- INFORMATION SUPPLIED -
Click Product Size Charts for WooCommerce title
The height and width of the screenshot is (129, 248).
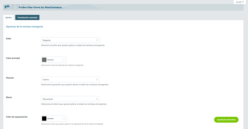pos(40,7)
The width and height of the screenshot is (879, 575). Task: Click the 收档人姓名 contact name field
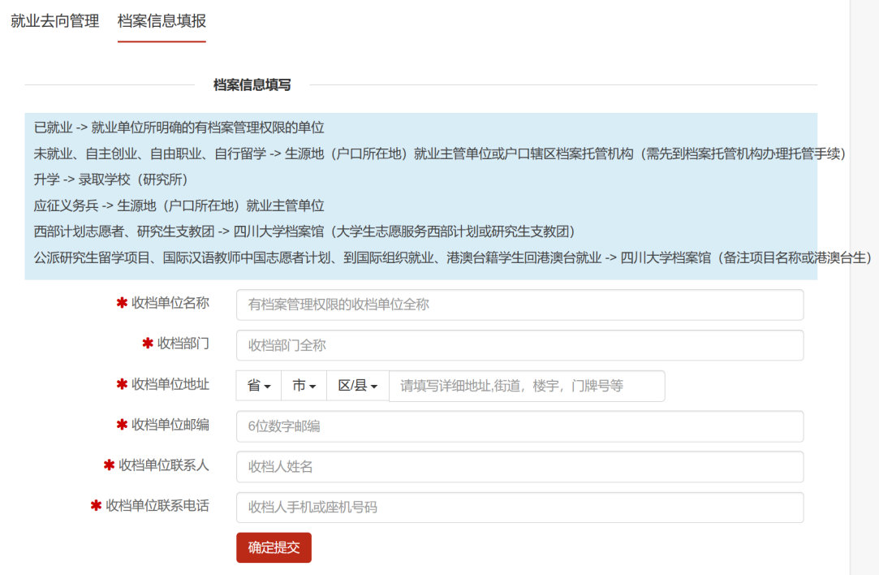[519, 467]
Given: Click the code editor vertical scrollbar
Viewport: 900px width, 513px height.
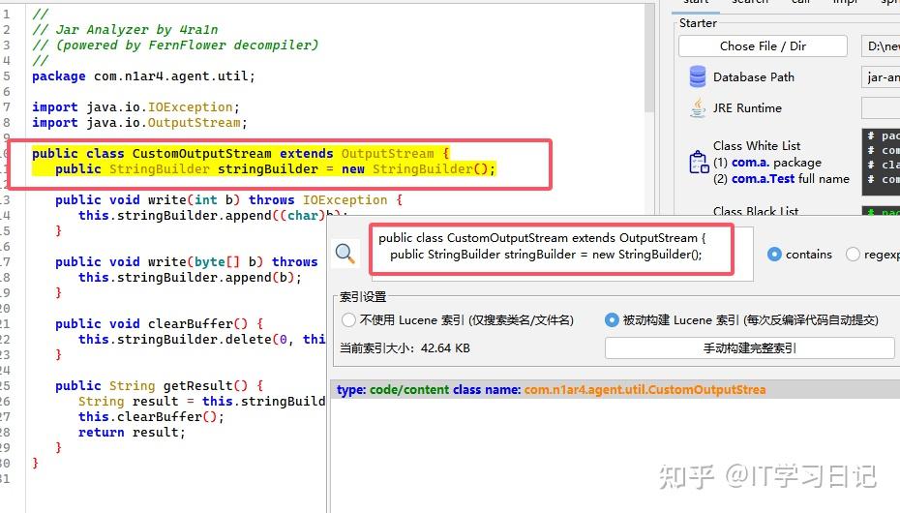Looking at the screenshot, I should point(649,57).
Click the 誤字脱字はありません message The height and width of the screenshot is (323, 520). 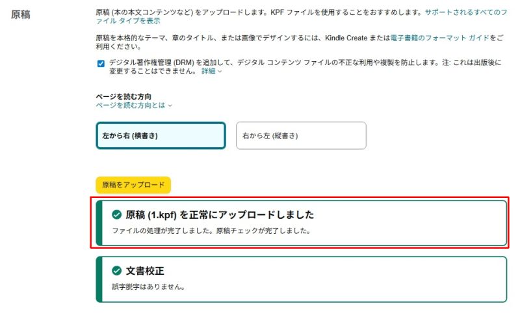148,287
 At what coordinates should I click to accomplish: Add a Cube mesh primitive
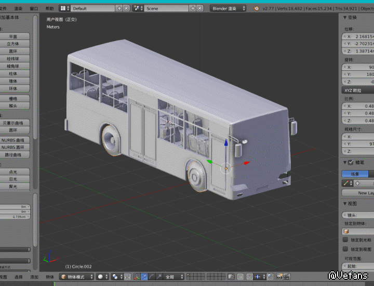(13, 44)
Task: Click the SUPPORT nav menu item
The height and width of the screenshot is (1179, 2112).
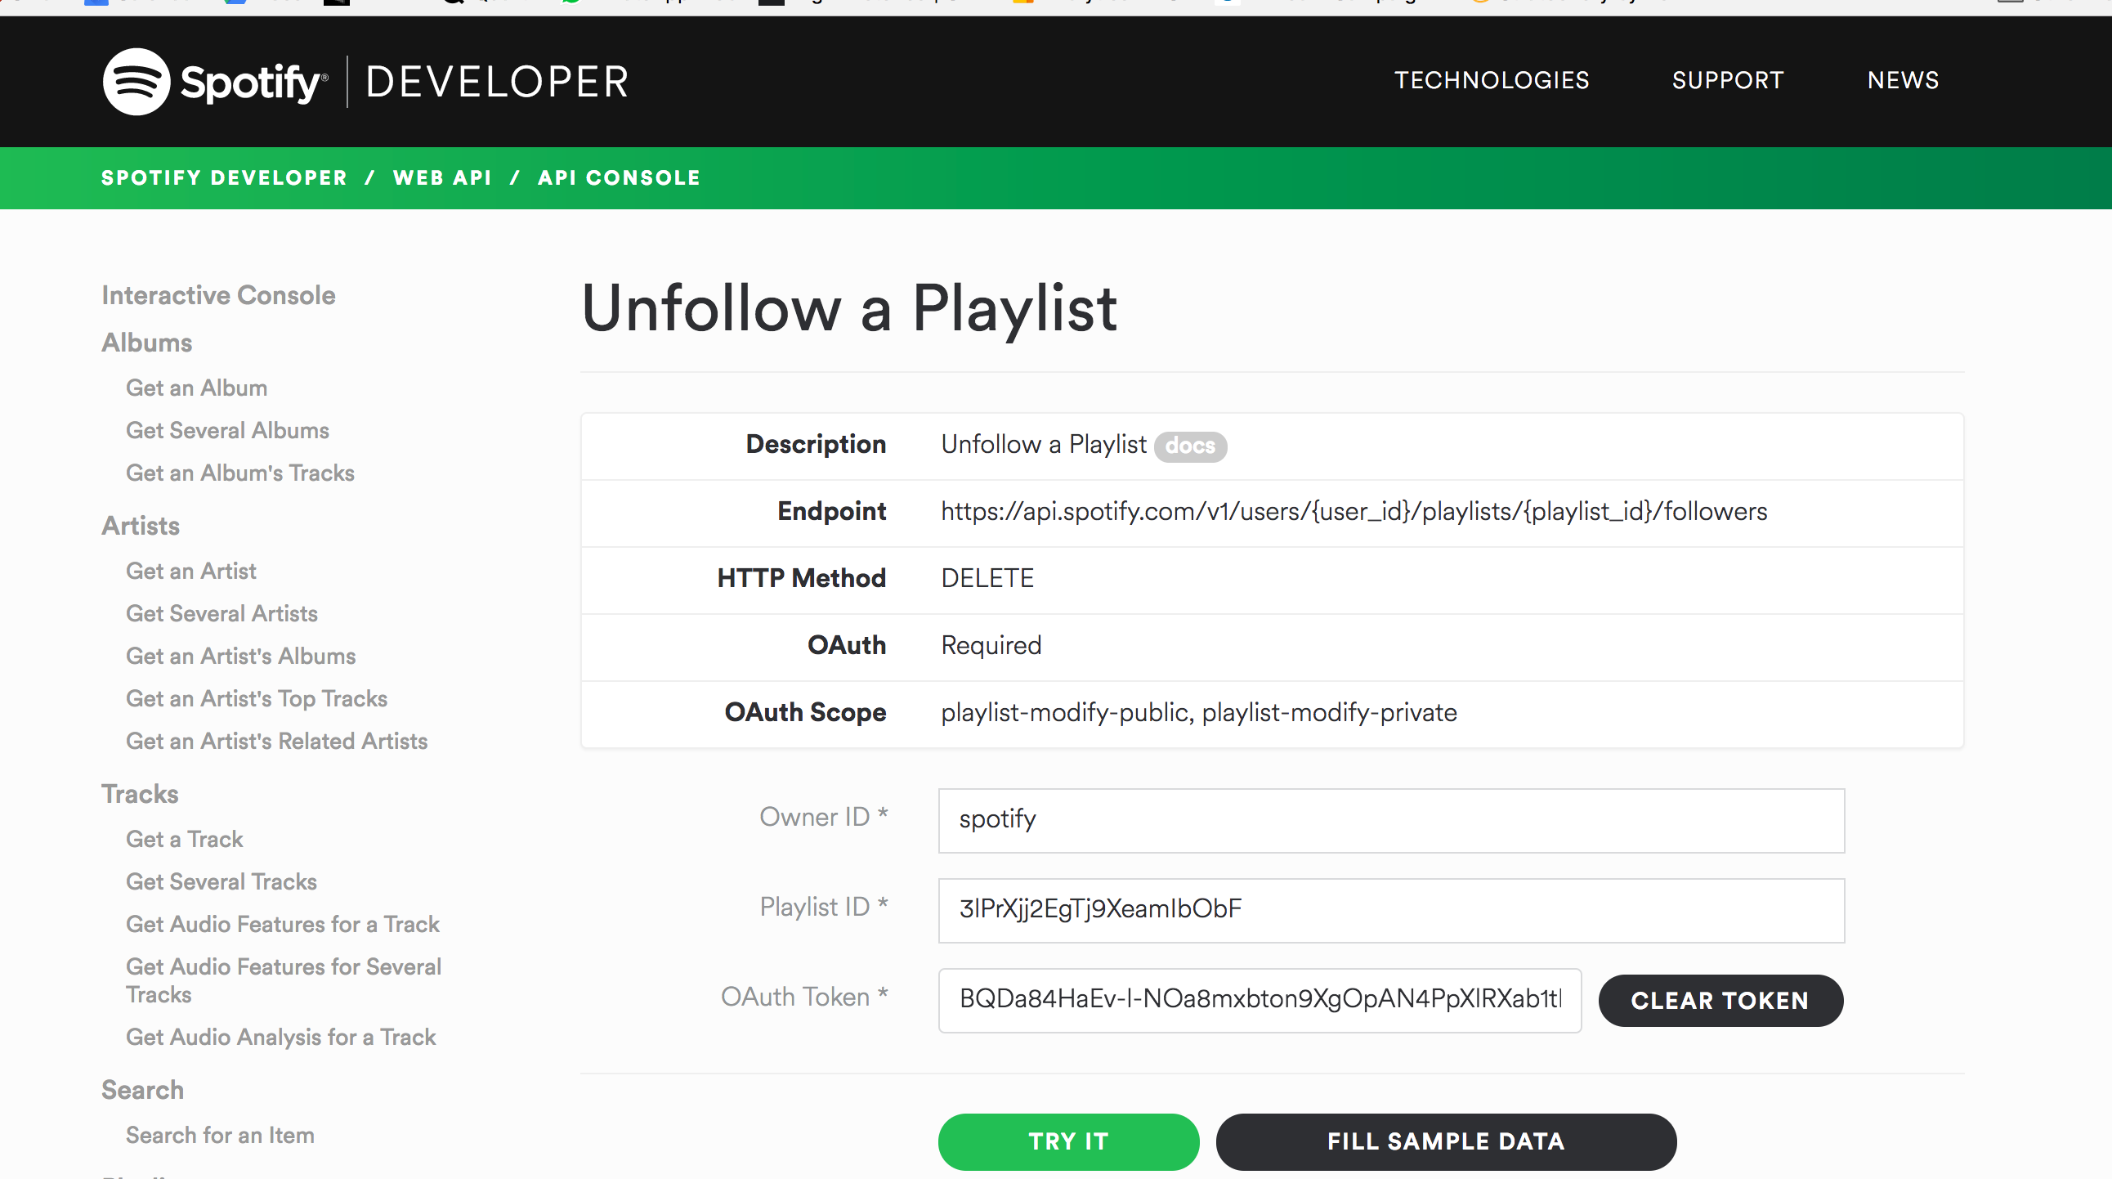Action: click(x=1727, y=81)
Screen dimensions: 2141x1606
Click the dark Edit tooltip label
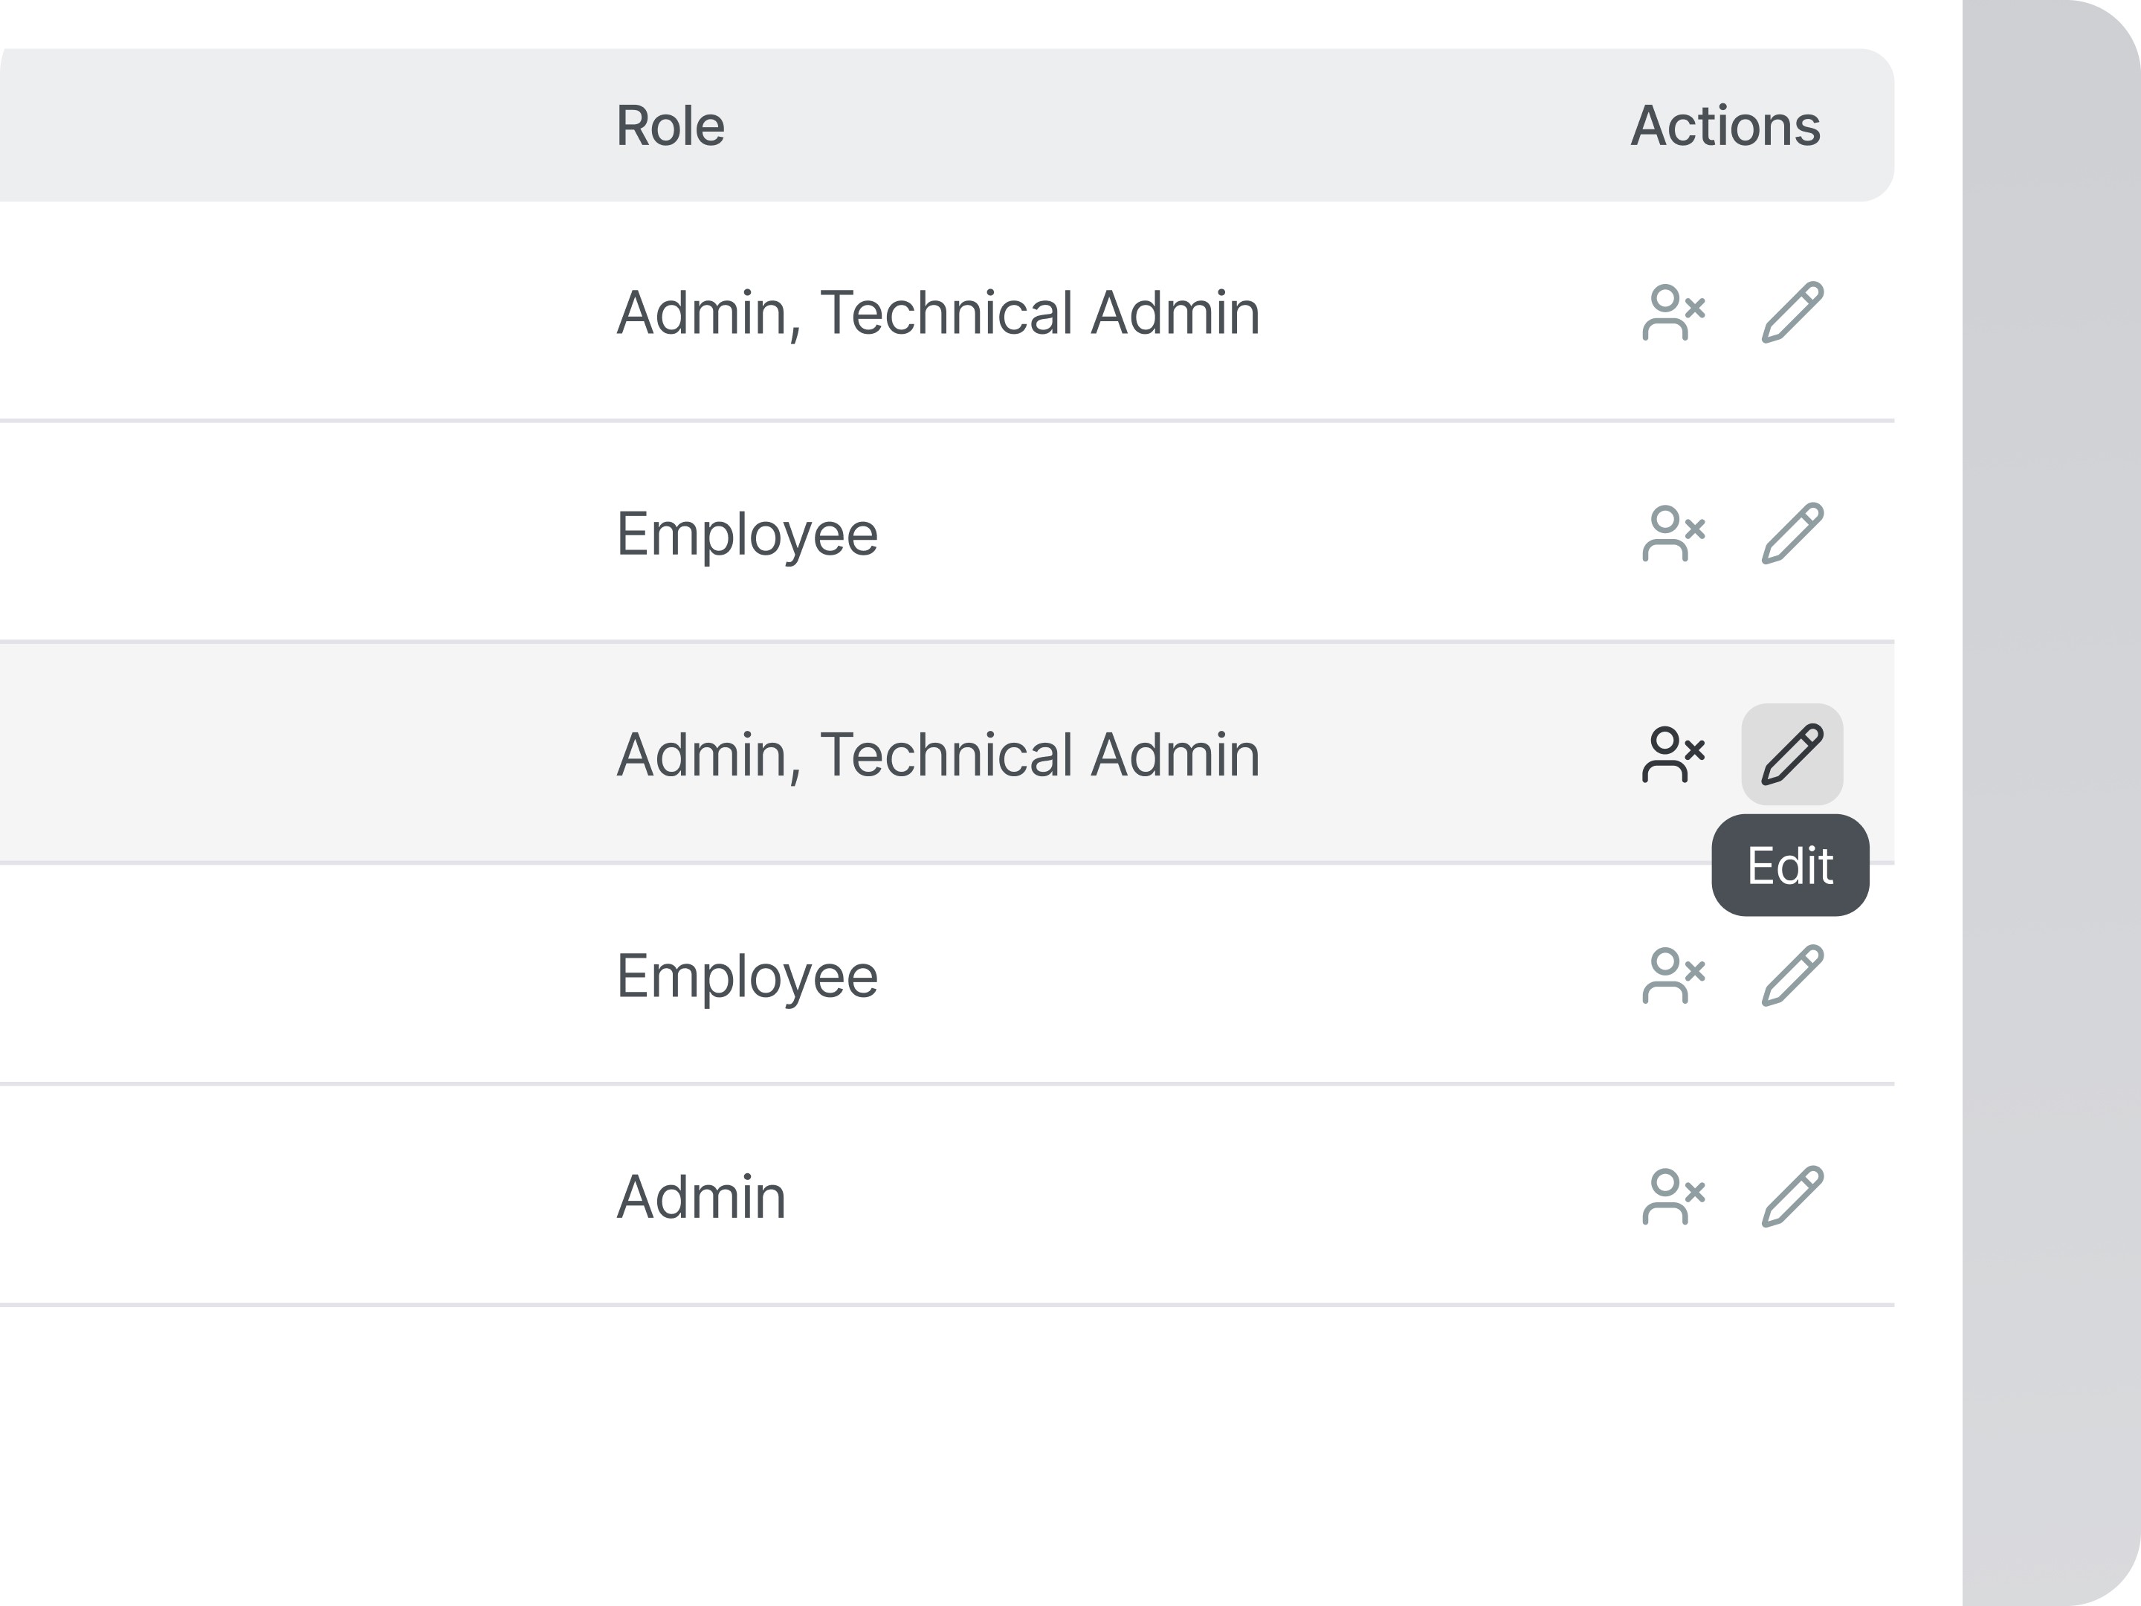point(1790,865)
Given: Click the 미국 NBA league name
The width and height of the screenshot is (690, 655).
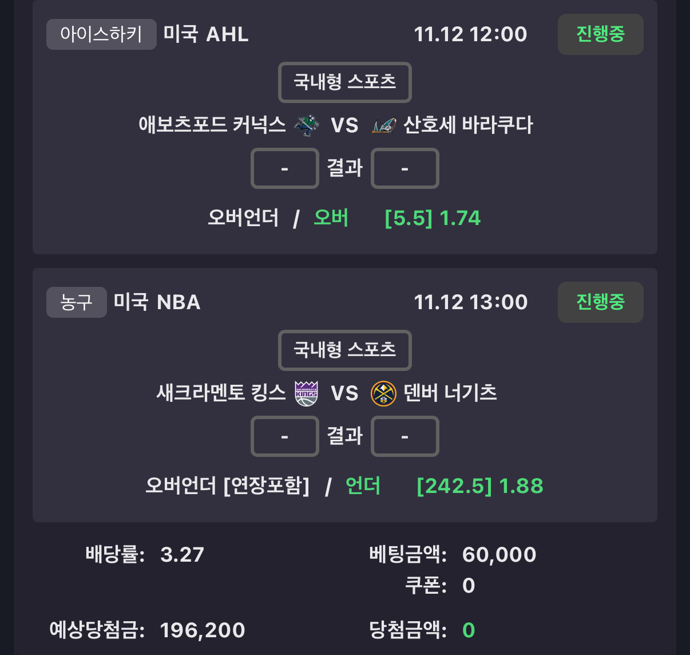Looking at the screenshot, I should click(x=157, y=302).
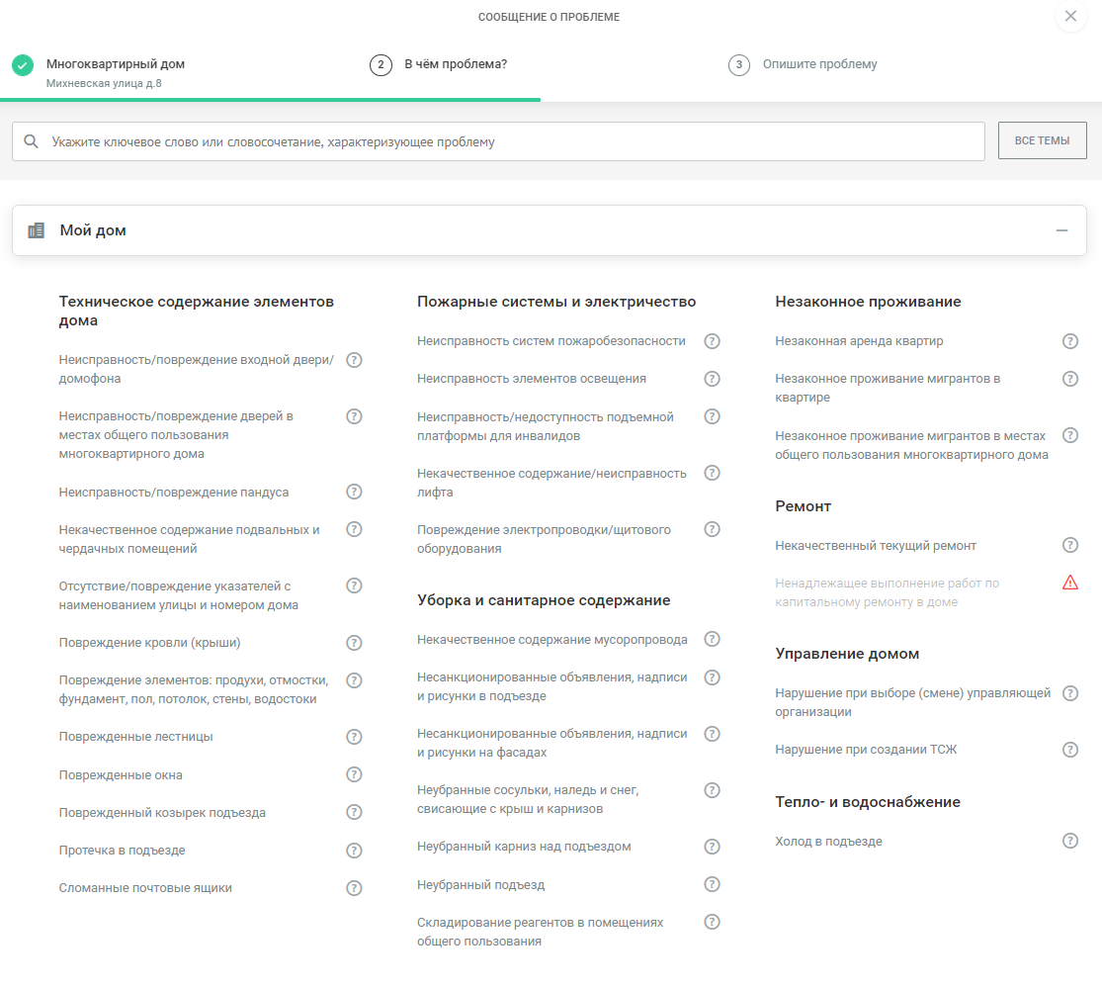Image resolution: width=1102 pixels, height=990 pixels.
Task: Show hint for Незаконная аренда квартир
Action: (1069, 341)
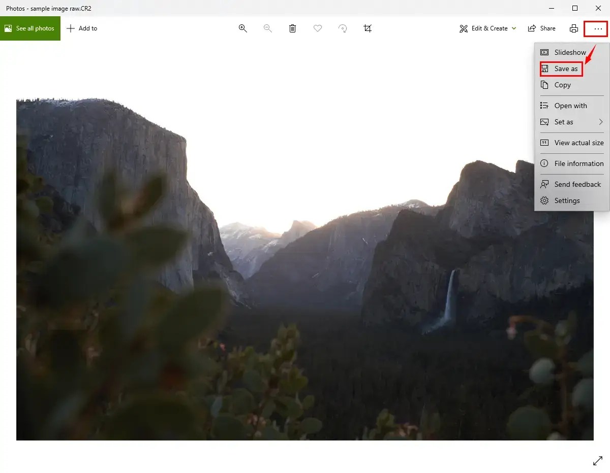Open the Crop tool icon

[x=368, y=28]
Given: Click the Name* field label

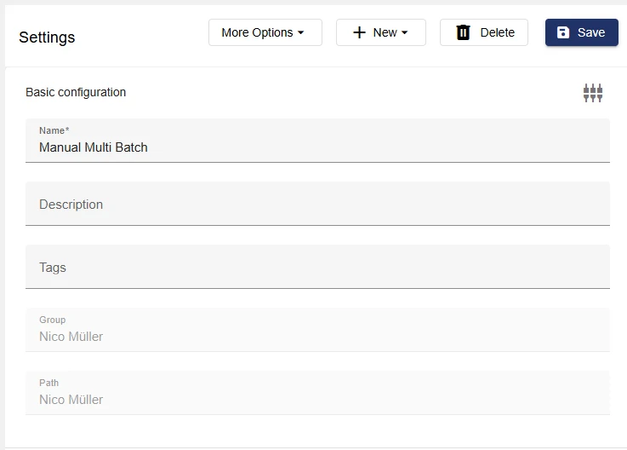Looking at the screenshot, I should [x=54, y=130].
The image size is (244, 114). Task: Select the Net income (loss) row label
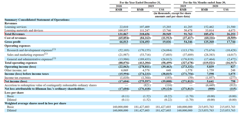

- WORK ITEM -
Write out again the lines from the one with "The height and width of the screenshot is (1179, 2112)." through the end of the records exactly, without any of the pictures.

- ANSWER BOX -
The height and width of the screenshot is (1179, 2112).
Action: click(x=1727, y=81)
Screen dimensions: 2141x1606
Click the dark Edit tooltip label
point(1790,865)
Given: Click the 미국 NBA league name
The width and height of the screenshot is (690, 655).
Looking at the screenshot, I should click(x=157, y=302).
Image resolution: width=1102 pixels, height=990 pixels.
Task: Show hint for Незаконная аренда квартир
Action: (1069, 341)
Open the Crop tool icon

[x=368, y=28]
Given: Click the Name* field label

Looking at the screenshot, I should [x=54, y=130].
The image size is (244, 114). Task: Select the Net income (loss) row label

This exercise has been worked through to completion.